Sonic AgiBot X2 Port

End-to-end deployment pipeline: retarget → MuJoCo → real X2

The full deployment pipeline on a single canonical natural-walk motion. Left: the retargeted reference motion (mocap retargeted onto the X2 morphology) — the upstream input to training. Middle: the trained whole-body controller checkpoint replayed in MuJoCo. Right: the same checkpoint deployed on the AgiBot X2 Ultra hardware. Reference, simulator, real — three stages of one pipeline on the same motion.

1Abstract

We deploy a learned whole-body controller on the AgiBot X2 Ultra (31 DoF, 14-DoF dexterous hands) — to our knowledge the first publicly documented Sonic-family policy on a non-G1 humanoid. Reaching the real robot from upstream Sonic required closing two sequential transfers: a sim-to-sim transfer from the training simulator (IsaacLab) to the deployment evaluation simulator (MuJoCo), and a sim-to-real transfer from MuJoCo to hardware through a closed-API vendor motion controller.

Adapting upstream Sonic surfaced gaps at every layer. Motion retargeting introduced arm-flip and wrist-clamp failures rooted in inverse-kinematics assumptions specific to the original platform. The sim-to-sim transfer was blocked by three independent observation- and encoding-layer bugs that masqueraded as physics-tuning problems: a foot-collision URDF mismatch in the training distribution; a 6D-rotation channel-order error that survived our tolerance-based parity checks because permutations preserve aggregate norms; and a tokenizer-layout error at the runtime-to-export adapter boundary.
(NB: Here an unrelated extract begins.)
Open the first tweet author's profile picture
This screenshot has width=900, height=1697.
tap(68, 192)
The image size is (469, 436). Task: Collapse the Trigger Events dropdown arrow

The sim-to-real handoff produced roughly 1.6 s of dual-publisher whir because the vendor controller exposed only coarse start/stop primitives and no graceful-overlap command; a persistent-client mode escalator with controller-reported mode as ground truth reduced measured dwell in the intermediate joint-default state to 0.20 s, and we compose a finite-state protocol around the same primitives so the operator hears a single continuous handoff. We close with a four-class failure-mode taxonomy — bug, physics-divergence, handoff, and tuning — intended as an organising principle for subsequent humanoid deployments.

2Pipeline

Pipeline figure: upstream Sonic training in IsaacLab, transfer to MuJoCo deployment-evaluation simulator, and final transfer to the AgiBot X2 Ultra hardware via the vendor motion controller. Bottom row shows the sim-to-real anchor archive validation substrate. — End-to-end Sonic → AgiBot X2 Ultra deployment pipeline: IsaacLab training, MuJoCo deployment-evaluation bridge, and vendor-controller handoff to hardware.

3Key Takeaways

Two sequential transfers, not one

We treat IsaacLab → MuJoCo as a first-class sim-to-sim bridge, then MuJoCo → hardware as sim-to-real. Each layer gets its own validation substrate; this separation is what made debugging tractable.
Three observation/encoding bugs masqueraded as physics

A foot-collision URDF mismatch, a 6D-rotation channel-order error (norms hide permutations), and a tokenizer-layout error at the export-adapter boundary. Each was confirmed by a controlled fine-tune validation rather than tolerance-based parity alone.
Dual-publisher whir: 1.6 s → 0.20 s

A persistent-client mode escalator using controller-reported mode as ground truth, wrapped in a finite-state protocol around the vendor's coarse start/stop primitives, collapses the audible handoff into a single continuous transition.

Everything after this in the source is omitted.